Ab initio excited states from the in-medium similarity renormalization group

We present two new methods for performing ab initio calculations of excited states for closed-shell systems within the in-medium similarity renormalization group (IMSRG) framework. Both are based on combining the IMSRG with simple many-body methods commonly used to target excited states, such as the Tamm-Dancoff approximation (TDA) and equations-of-motion (EOM) techniques. In the first approach, a two-step sequential IMSRG transformation is used to drive the Hamiltonian to a form where a simple TDA calculation (i.e., diagonalization in the space of $1$p$1$h excitations) becomes exact for a subset of eigenvalues. In the second approach, equations-of-motion (EOM) techniques are applied to the ground-state-decoupled IMSRG Hamiltonian to access excited states. We perform proof-of-principle calculations for parabolic quantum dots in two-dimensions and the closed shell nuclei $^{16}$O and $^{22}$O. We find that the TDA-IMSRG approach gives better accuracy than the EOM-IMSRG when calculations converge, but is otherwise lacking the versatility and numerical stability of the latter.

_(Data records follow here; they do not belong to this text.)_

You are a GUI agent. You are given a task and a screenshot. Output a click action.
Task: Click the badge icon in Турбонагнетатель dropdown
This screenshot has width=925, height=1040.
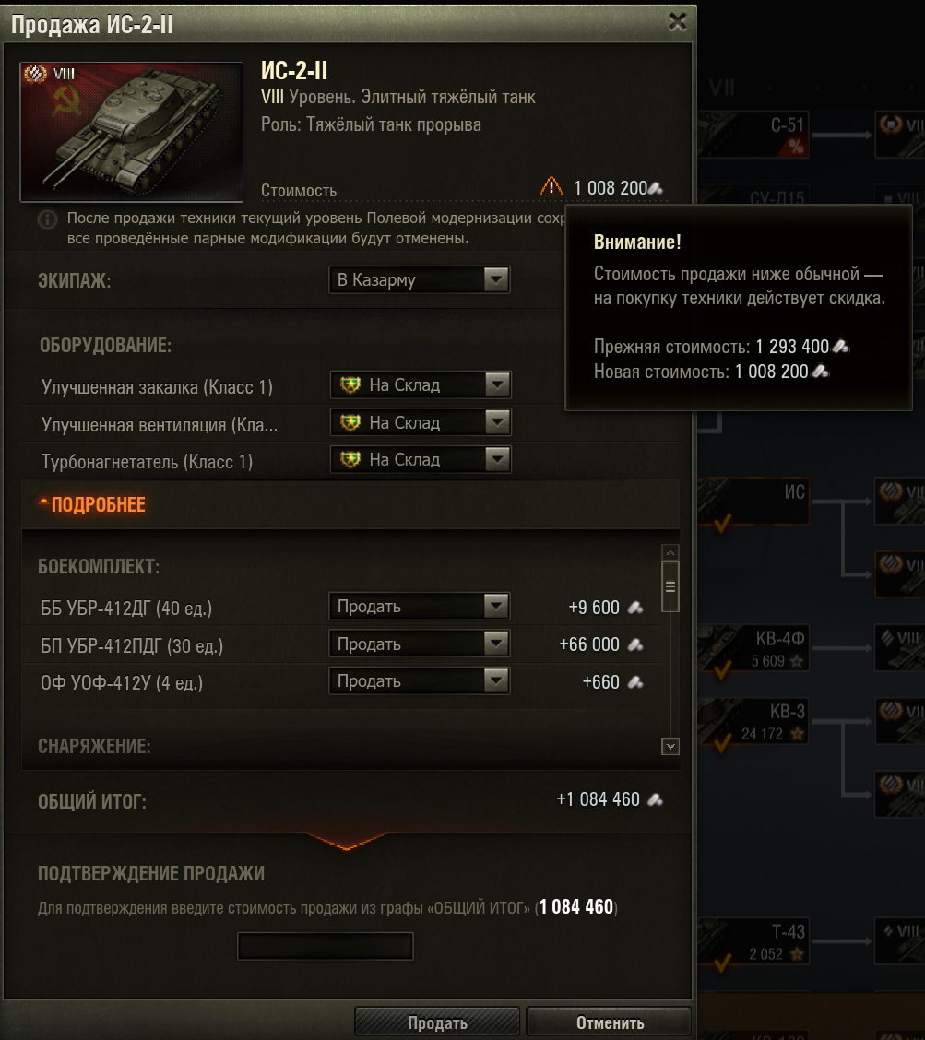point(350,460)
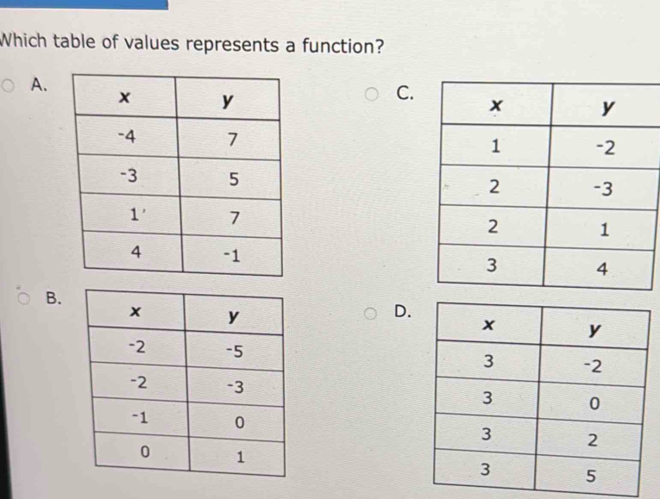This screenshot has height=499, width=660.
Task: Click the 'A.' option label
Action: coord(37,84)

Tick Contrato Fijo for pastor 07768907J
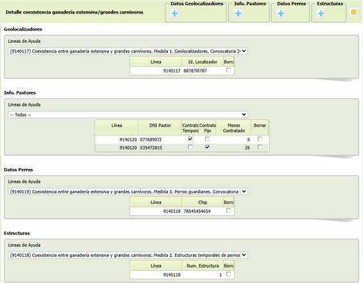pos(207,139)
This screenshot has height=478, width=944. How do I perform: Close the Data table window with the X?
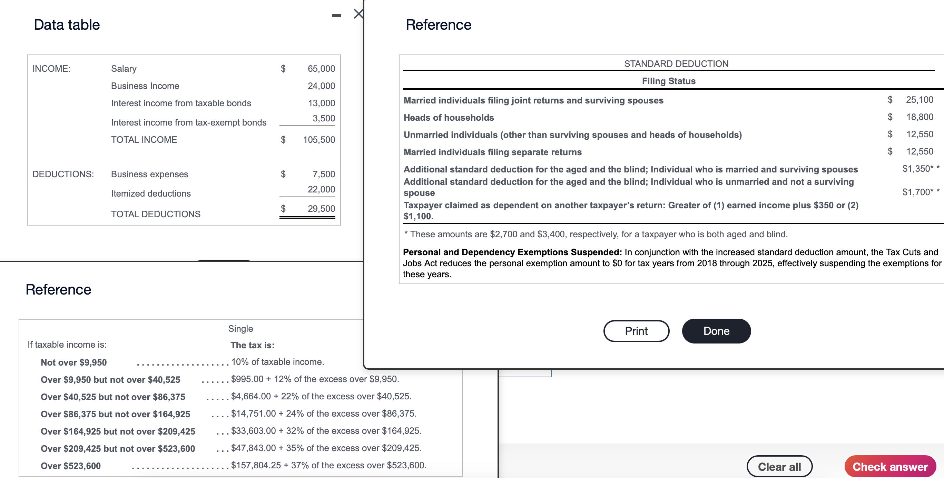point(358,14)
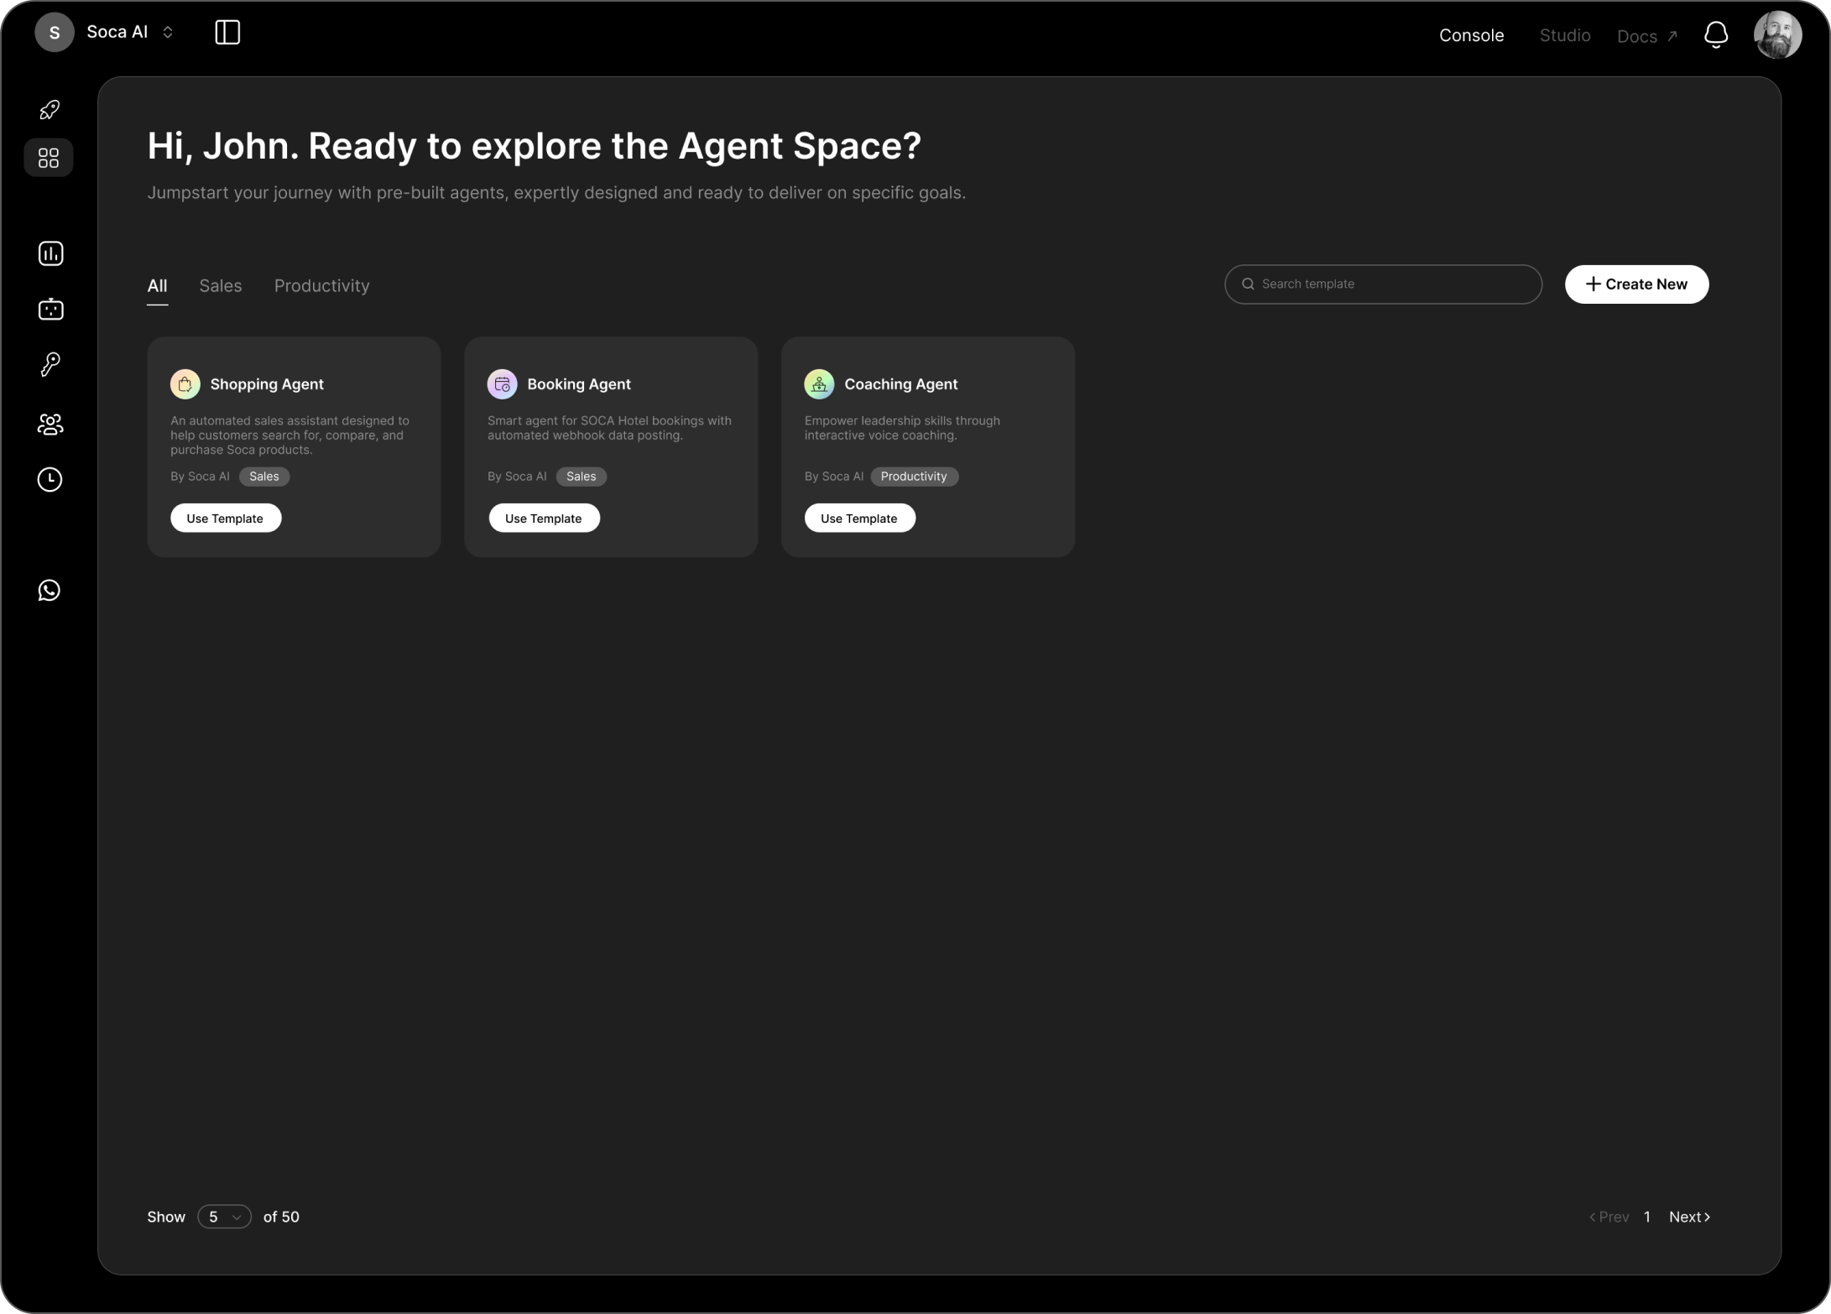Open the robot agents icon in sidebar
The height and width of the screenshot is (1314, 1831).
click(50, 310)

Our calculated spectra are in reasonable agreement with analogous EOM-coupled-cluster (EOM-CC) calculations, which paves the way for more interesting applications of the EOM-IMSRG to calculations of consistently evolved observables such as electromagnetic strength functions and nuclear matrix elements, and extensions to nuclei within 1-2 nucleons of a closed shell by generalizing the EOM ladder operator to include particle-number nonconserving terms.